Throughput

Consider a link between two routers with bandwidth of 1Gbps and RTT of 200ms.

The maximum throughput of the link is 1Gbps (Bandwidth). In a normal link, the throughput will be lower than the bandwidth because of overhead in transmission and loss.

Assuming there is zero loss in the network, the maximum possible window size in order to maximize the throughput is provided by the Bandwidth * Delay product (BDP).  This is also the buffer that is allocated on the client and server side for receiving data.  For a bandwidth of 1Gbps and 200ms RTT, the BDP is (10^8)*(0.2) = 20Mbit or 2.5MByte.

Throughput for a single TCP session is (Window Size / RTT).

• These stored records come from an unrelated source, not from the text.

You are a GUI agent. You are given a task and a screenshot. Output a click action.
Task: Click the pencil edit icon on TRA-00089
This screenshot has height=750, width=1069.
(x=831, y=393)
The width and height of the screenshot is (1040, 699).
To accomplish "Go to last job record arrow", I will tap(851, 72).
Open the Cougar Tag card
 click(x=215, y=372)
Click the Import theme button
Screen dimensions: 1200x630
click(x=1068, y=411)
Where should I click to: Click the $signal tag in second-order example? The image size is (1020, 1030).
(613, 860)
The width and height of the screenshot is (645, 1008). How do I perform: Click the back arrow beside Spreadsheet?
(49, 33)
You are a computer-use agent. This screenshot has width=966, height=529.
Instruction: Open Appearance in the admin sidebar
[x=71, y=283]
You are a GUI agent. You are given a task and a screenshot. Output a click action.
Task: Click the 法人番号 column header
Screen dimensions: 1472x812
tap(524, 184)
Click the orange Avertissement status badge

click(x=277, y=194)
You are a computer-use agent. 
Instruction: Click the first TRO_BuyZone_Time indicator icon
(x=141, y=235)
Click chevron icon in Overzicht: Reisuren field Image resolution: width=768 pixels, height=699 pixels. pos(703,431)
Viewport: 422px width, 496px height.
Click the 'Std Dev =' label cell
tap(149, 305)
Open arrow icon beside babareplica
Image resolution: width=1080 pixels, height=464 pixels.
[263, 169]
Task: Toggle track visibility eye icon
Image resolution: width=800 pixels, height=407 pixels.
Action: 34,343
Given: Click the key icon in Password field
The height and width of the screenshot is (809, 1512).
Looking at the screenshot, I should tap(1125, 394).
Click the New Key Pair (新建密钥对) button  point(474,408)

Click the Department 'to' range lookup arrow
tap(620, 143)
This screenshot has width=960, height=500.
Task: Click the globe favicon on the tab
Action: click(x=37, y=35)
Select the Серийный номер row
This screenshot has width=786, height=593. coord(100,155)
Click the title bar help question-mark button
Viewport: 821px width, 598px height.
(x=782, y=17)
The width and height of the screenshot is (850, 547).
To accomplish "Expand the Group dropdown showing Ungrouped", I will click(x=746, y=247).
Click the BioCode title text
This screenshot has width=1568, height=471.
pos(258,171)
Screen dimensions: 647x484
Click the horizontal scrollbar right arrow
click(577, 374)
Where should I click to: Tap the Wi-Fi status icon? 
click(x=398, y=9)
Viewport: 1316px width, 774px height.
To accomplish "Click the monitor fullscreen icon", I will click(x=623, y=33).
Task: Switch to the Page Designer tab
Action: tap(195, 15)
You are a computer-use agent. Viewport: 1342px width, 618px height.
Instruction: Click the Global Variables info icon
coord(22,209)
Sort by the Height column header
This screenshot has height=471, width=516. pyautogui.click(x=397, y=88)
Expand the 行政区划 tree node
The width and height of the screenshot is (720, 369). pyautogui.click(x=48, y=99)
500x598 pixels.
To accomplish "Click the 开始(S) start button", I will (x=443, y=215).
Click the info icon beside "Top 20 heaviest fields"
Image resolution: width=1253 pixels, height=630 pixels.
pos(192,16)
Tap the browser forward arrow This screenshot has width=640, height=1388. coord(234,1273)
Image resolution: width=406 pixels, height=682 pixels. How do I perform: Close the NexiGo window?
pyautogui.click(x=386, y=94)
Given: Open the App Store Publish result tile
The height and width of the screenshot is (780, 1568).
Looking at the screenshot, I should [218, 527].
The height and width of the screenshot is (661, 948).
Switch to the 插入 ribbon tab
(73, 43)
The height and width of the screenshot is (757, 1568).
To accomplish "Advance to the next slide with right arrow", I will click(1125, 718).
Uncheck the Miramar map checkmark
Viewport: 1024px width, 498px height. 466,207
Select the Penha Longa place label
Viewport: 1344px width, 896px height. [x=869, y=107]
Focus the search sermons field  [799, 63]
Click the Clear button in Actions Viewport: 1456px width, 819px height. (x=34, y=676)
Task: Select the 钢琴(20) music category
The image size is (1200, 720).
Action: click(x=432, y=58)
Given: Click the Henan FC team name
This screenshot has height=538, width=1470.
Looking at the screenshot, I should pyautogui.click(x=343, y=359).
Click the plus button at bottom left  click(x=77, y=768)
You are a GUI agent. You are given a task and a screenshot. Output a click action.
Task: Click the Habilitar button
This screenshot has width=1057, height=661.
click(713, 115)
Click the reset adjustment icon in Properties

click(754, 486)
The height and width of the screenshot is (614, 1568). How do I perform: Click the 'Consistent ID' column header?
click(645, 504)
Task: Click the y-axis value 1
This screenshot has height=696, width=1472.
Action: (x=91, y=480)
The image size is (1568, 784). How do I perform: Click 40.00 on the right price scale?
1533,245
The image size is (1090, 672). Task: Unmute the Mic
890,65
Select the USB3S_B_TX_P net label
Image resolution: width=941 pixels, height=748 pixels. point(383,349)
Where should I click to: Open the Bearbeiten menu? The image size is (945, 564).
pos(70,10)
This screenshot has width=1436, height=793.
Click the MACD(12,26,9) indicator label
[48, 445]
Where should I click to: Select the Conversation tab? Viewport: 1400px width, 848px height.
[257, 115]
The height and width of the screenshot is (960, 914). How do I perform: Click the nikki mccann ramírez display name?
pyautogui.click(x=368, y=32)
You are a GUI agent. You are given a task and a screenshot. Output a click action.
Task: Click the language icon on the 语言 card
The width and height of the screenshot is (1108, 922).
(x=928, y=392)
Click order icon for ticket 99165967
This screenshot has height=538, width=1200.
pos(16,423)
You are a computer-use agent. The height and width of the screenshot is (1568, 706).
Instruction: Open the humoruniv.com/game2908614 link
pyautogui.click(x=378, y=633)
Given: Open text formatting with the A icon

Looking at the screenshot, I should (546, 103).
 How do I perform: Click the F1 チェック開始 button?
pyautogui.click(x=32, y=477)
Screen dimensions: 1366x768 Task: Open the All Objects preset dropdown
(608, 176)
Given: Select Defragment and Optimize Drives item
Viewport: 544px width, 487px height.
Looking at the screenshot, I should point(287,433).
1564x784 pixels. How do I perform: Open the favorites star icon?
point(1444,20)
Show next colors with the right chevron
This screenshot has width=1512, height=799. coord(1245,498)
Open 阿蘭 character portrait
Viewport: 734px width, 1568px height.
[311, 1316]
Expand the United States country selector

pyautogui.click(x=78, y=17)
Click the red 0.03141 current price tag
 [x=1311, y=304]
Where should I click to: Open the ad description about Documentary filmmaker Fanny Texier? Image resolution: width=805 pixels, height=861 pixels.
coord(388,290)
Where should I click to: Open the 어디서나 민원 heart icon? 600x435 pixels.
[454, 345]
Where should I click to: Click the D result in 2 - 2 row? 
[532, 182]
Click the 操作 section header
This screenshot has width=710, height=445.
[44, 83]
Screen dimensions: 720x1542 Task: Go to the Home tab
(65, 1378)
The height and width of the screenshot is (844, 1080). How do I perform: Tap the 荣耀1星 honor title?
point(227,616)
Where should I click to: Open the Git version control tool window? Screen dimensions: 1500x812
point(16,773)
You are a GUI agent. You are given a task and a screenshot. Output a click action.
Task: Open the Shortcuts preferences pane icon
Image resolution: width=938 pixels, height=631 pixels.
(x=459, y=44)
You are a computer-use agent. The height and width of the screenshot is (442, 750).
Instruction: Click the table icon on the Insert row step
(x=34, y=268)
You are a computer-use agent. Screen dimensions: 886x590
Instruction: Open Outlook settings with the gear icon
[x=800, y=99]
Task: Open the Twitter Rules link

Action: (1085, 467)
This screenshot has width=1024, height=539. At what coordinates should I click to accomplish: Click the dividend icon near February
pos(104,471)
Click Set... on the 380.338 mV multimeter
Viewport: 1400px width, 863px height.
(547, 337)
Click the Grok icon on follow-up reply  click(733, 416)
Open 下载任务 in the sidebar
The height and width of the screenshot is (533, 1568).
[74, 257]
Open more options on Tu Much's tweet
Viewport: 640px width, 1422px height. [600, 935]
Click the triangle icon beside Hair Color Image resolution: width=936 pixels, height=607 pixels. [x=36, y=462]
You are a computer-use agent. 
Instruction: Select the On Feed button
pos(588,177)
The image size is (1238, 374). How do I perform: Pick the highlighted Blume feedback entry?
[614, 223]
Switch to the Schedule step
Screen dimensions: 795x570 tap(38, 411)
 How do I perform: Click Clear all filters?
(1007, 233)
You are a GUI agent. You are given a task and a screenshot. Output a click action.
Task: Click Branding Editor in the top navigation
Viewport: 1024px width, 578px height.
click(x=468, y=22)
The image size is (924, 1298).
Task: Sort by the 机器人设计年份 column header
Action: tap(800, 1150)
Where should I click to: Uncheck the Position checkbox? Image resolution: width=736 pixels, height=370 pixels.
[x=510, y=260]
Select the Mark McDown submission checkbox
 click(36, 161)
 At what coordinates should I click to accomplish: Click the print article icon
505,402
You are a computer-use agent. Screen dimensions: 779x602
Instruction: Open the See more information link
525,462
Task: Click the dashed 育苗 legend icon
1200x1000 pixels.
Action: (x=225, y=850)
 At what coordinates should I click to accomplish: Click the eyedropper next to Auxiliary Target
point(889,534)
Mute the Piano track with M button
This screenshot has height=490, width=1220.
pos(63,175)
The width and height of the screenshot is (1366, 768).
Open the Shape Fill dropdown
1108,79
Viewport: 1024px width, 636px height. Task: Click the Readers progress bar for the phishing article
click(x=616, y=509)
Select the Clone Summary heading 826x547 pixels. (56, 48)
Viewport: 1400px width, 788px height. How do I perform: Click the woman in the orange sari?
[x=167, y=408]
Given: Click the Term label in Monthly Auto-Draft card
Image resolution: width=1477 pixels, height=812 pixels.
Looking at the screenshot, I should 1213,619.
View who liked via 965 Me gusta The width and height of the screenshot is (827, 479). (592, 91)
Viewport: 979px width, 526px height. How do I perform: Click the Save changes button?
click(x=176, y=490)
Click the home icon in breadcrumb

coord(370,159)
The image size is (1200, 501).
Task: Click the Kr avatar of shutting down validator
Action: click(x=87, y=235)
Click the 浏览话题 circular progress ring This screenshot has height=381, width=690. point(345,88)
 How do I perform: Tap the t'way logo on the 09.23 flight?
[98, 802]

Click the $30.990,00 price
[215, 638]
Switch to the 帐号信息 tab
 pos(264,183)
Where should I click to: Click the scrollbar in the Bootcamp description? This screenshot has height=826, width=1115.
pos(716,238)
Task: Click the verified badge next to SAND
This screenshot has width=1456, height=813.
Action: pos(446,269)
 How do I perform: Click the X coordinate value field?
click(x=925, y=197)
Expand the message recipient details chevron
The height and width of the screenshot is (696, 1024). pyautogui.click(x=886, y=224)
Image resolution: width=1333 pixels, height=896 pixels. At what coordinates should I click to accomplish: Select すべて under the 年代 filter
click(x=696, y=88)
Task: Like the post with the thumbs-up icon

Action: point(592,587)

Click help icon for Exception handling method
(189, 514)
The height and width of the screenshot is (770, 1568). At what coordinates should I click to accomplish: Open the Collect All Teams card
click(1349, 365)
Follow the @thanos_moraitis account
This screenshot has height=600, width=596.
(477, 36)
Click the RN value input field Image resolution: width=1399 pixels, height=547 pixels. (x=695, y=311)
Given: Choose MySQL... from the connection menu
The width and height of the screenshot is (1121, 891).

Assuming a window size of 60,000Byte, throughput will be (60,000/.2) = 300,000Byte/s or 2.4Mbps. Increasing the throughput for a TCP connection can be done increasing the window size by utilizing window scaling.

For a link with losses, maximum data throughput will be less than (MSS/RTT)*(1 / sqrt(p)), according to the Mathis formula.

Max DATA throughput rate < (MSS/RTT)*(1 / sqrt(p))

In order to increase throughput for a single TCP connection, the window size and MSS can be increased, RTT can be lowered (CDN usage), reduce loss percentage (p) by using a reliable link.